Taken together, the UV cross-linking experiments (Fig. 4) indicate that Ser-513 phosphorylation enhances hnRNP L binding to the CaRRE1 element and interferes with U2AF65 binding to the upstream polypyrimidine tract.

DISCUSSION

In summary, these data demonstrate that a highly conserved CaM kinase target Ser-513 of hnRNP L is essential for membrane depolarization to regulate the alternative splicing of BK potassium channels. The Ser-513 phosphorylation controls the interaction of a critical component at the early steps of spliceosome assembly with the pre-mRNA (Fig. 5). This not only provides a direct functional link between a calcium signaling kinase and a splicing regulator but also a defined pathway from membrane depolarization to the constitutive splicing machinery when considered with previous studies (4, 13, 15, 17). This regulation forms a unique molecular basis for how depolarization could modulate the splice variant compositions and functions of potassium channels.

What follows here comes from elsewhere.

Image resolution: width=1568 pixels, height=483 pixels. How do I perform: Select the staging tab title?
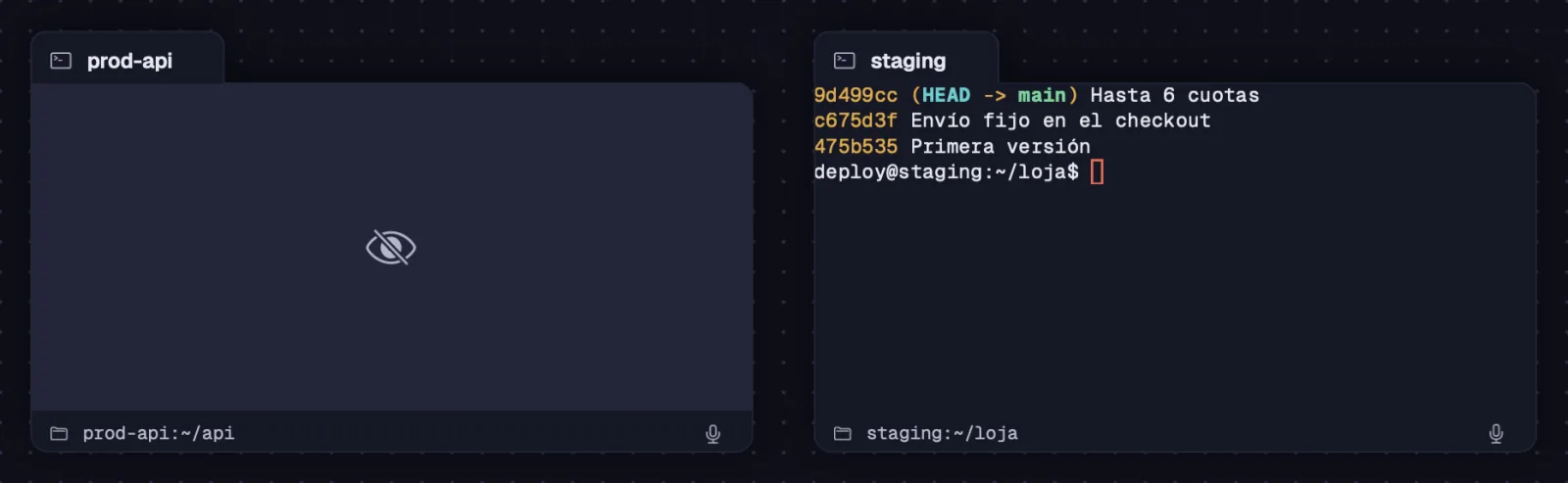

FIGURE 5. — **Summary for the role of Ser-513 phosphorylation of hnRNP L in mediating depolarization-regulated splicing of the Slo1 BK channels.** Membrane depolarization of GH3 or neuronal cells by high concentrations of KCl (25–50 mm) activates the L-type calcium channels (15) and the Ca²⁺/CaMKIV pathway (13), which leads to Ser-513 phosphorylation (Fig. 2). This modification enhances hnRNP L binding to the CaRRE1 element between the polypyrimidine (Py) and AG of the upstream 3′ splice site of the STREX exon, interfering with the binding of U2AF65 to the Py and, thus, recognition of the 3′ splice site, leading to STREX skipping and joining of the flanking exons. More importantly, the STREX skipping produces BK channels with altered properties, including lower Ca²⁺/voltage sensitivity, as well as lower sensitivities to other factors such as protein kinase A and, thus, different electrical properties that are expected to change the cellular excitability upon following waves of stimulation.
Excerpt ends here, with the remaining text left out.